I don't quite understand what you mean. My understanding was that if a TSEC is not enabled, the TBIPA for that TSEC should not be enabled either.
The original code was writing the TBIPA value 2 times for every TSEC - once at the TSEC register address in cpu space, and a second time at the TSEC's MII register address in cpu space.
Yes, unfortunately, it might be necessary. Imagine this scenario:
1) TSEC0 is not enabled 2) The current value of TSEC0's TBIPA register contains the address of a PHY we want to use 3) One of the other TSECs comes up, and tries to access its PHY at that address.
You see, the TBIPA register setting has *two* purposes. Most controllers aren't connected to any external PHYs (via their MII regs), so the purpose of TBIPA is to tell the controller what address you want to use to access the TBI PHY. However, for controllers attached to an external PHY, setting the TBIPA register serves not only to define where the TBI PHY is, but where *other* PHYs are not. If TSEC0's TBIPA register is not set, it might conflict with a PHY that doesn't belong to TSEC0.

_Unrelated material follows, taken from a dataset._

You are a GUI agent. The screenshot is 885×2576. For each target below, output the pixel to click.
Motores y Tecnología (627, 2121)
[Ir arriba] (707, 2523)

It's admittedly an unlikely corner case, but I trust in the ability of board designers to break my code in such ways. My trust has been validated several times. :)
So while I agree with you that it's almost always wasteful, it's necessary without more significant changes. One other option would be to only write priv->phyregs->tbipa (n times, even though it would almost always be written to the same place all n times). Then, priv->regs->tbipa would contain whatever was in the register to start with, which is fine, since the address only matters for the regs which access external PHYs.

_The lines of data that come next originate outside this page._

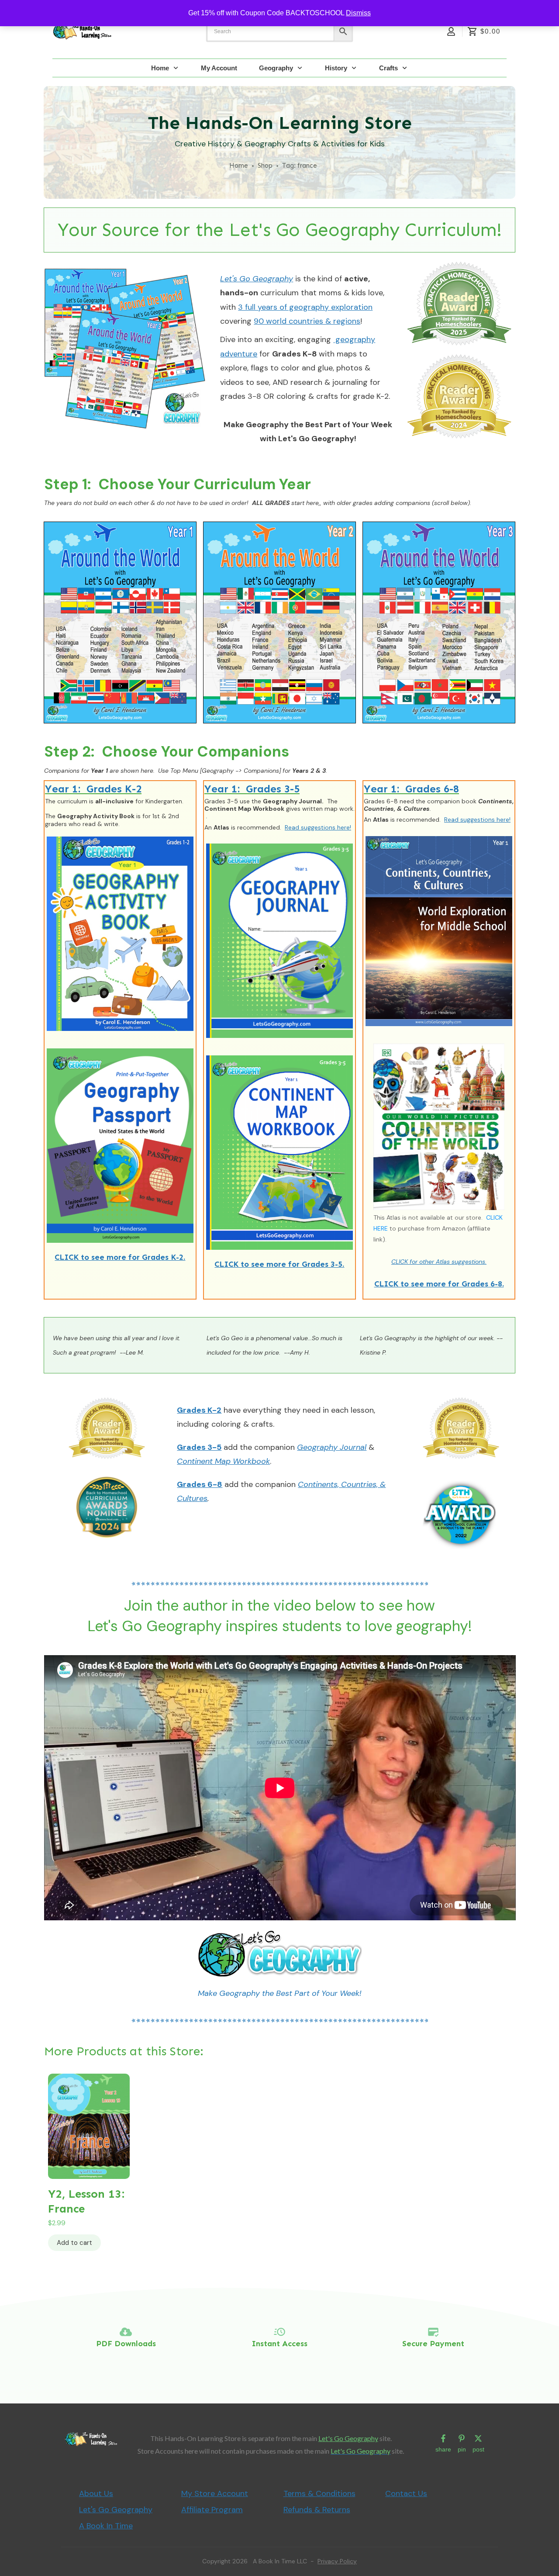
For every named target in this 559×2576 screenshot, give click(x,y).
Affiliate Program (212, 2509)
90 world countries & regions (307, 321)
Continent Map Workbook (223, 1461)
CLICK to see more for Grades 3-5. (279, 1264)
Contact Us (406, 2493)
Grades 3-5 (199, 1447)
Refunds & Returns (316, 2509)
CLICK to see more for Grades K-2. (120, 1257)
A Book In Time (106, 2526)
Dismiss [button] (358, 13)
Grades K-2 (199, 1410)
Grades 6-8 (199, 1484)
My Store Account (214, 2493)
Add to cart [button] (74, 2242)
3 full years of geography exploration (305, 307)
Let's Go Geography (348, 2438)
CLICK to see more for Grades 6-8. (439, 1284)
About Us (96, 2493)
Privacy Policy (337, 2561)
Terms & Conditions (319, 2493)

One other note: currently we don't support accessing the TBI PHYs through the mii utilities. This is mostly due to difficulties in finding addresses for the TBI PHYs that don't conflict with existing PHY addresses. If you have some clever ideas that don't involve hard-coding the addresses (I have to anticipate the advent of chips with 10+ ethernet controllers), I'm open to hearing them. :) It's an issue I intend to address, but it's not getting any timeslices this quarter.